Effective treatment may prevent kidney complications, but women might be underprescribed. Novel, data-driven insights into prescriptions and their relationship with kidney health in women with type 1 diabetes may help to optimize treatment. We identified six medication profiles in 1164 women from the FinnDiane Study with normal albumin excretion rate based on clusters of their baseline prescription data using a self-organizing map. Future rapid kidney function decline was defined as an annual estimated glomerular filtration rate (eGFR) loss > 3 ml/min/1.73 m² after baseline.
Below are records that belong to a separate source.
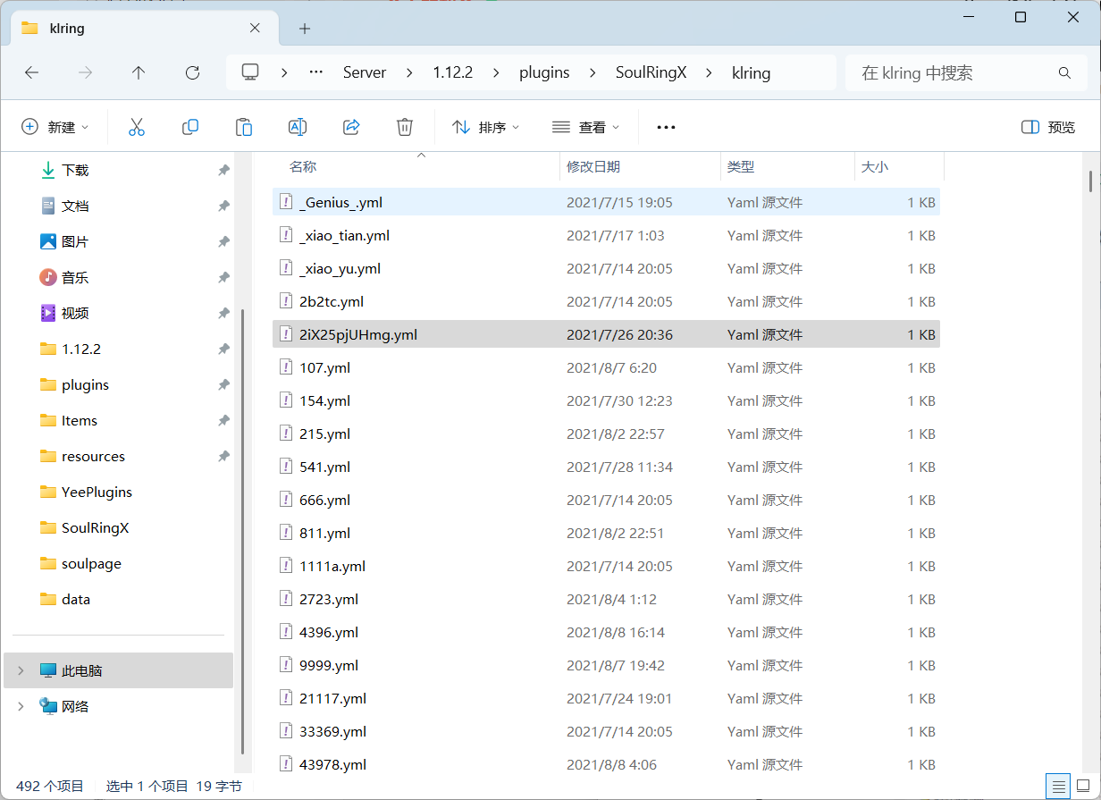Refresh the current folder view

(192, 72)
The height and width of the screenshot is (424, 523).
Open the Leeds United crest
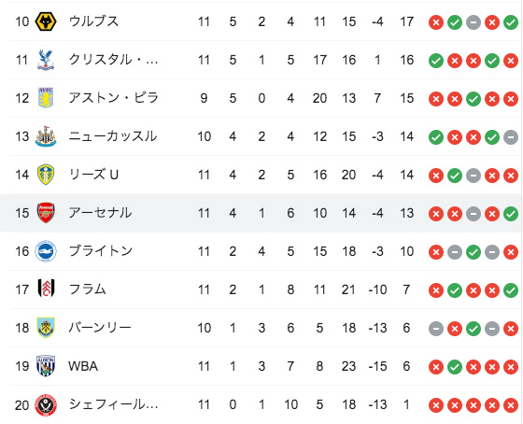(x=46, y=175)
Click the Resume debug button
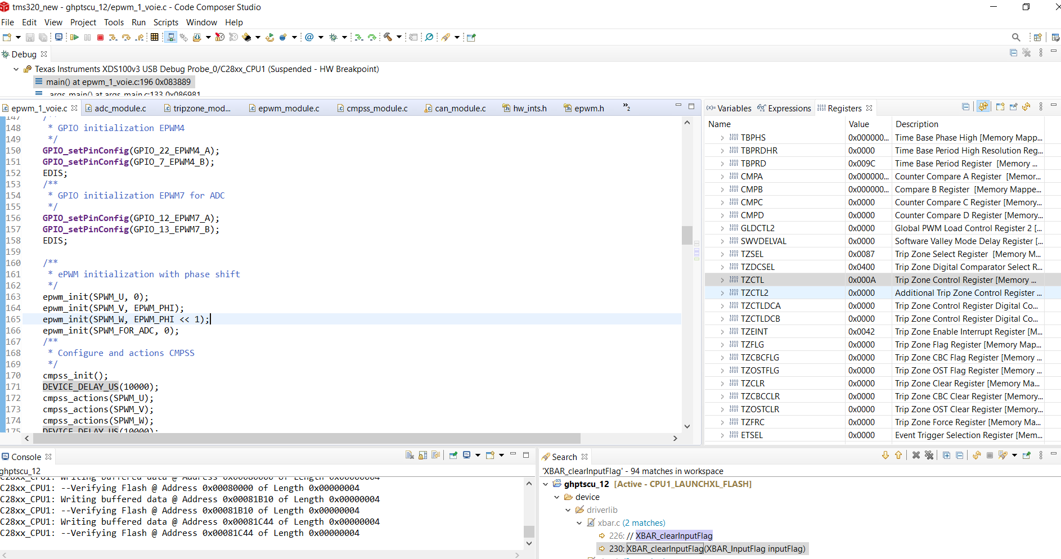This screenshot has height=559, width=1061. tap(74, 37)
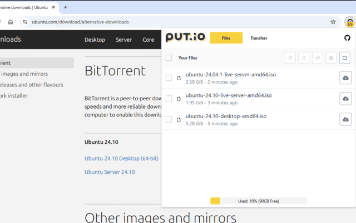
Task: Toggle the select-all checkbox beside Your Files
Action: pos(169,57)
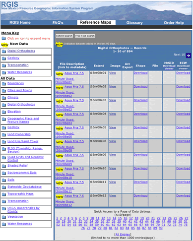Image resolution: width=193 pixels, height=241 pixels.
Task: Expand the Elevation folder icon
Action: [x=4, y=112]
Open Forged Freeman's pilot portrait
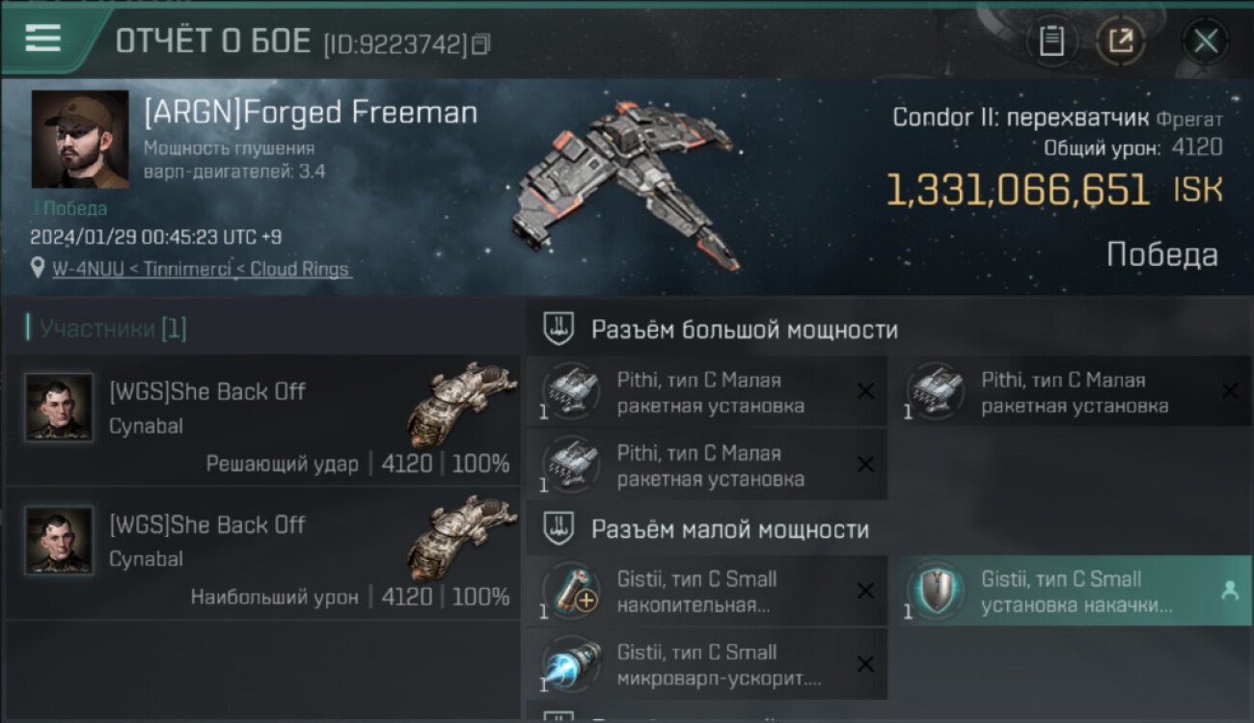 pos(80,139)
Two profiles were associated with future decline: Profile ARB with the highest proportion of angiotensin receptor blockers (odds ratio [OR] 2.75, P = 0.02) and highly medicated women in profile HighMed (OR 2.55, P = 0.03). Compared with profile LowMed (low purchases of all), profile HighMed had worse clinical characteristics, whereas in profile ARB only systolic blood pressure was elevated. Importantly, the younger women in profile ARB with fewer kidney protective treatments developed a rapid decline despite otherwise similar baseline characteristics to profile ACE & Lipids (the highest proportions of ACE inhibitors and lipid-modifying agents) without a future rapid decline. In conclusion, medication profiles identified different future eGFR trajectories in women with type 1 diabetes revealing potential treatment gaps for younger women.

Figure 1

(A) Self-organizing maps (SOM) and six selected pharmacological subgroups (based on the 3rd level ATC classification), either known to be protective or harmful for the kidneys and which showed a clear patterns in deviation from the study average in purchases of prescription medications at each selected pharmacological subgroups. These selected subgroups were ACE inhibitors [C09A], angiotensin II receptor blockers, ARBs [C09C], lipid-modifying agents [C10A], anti-inflammatory drugs [M01A], antibacterials [J01D], and antidepressants [N06A]. In the coloring scale red refers higher and blue lower deviation from the whole cohort’s average. The intensity of the color shows how much regional variation deviates from the null model. If the observed pattern is stronger than could be expected by change, colors are bright indicating strong impact, while light colors indicates that there is no clear pattern. Moreover, the numerical values on the six map colorings indicate the local mean value of purchasers for that particular subarea. Based on the map colorings, experts’ knowledge was used in setting and deciding all subgroup boundaries (dashed lines). Six baseline medication profiles were identified: LowMed (region A), Antibacterial (region B), ARB (region C), HighMed (region D), Anti-inflammatory (region E) and ACE & Lipids (region F). Each profile represents specific subsets of women that share the same medication pattern at baseline. (B) Bars show how proportions of the six medication subgroups differed from the study average at each medication profile. The astrisks (*) denotes the statistical significance of P < 0.05, compared with the the study average.

Figure 2

Proportions of women on the renin–angiotensin–aldosterone system (RAAS) inhibitors (A) and lipid-lowering drugs (B) in profiles LowMed, ARB and ACE & Lipids during the 5-year follow-up.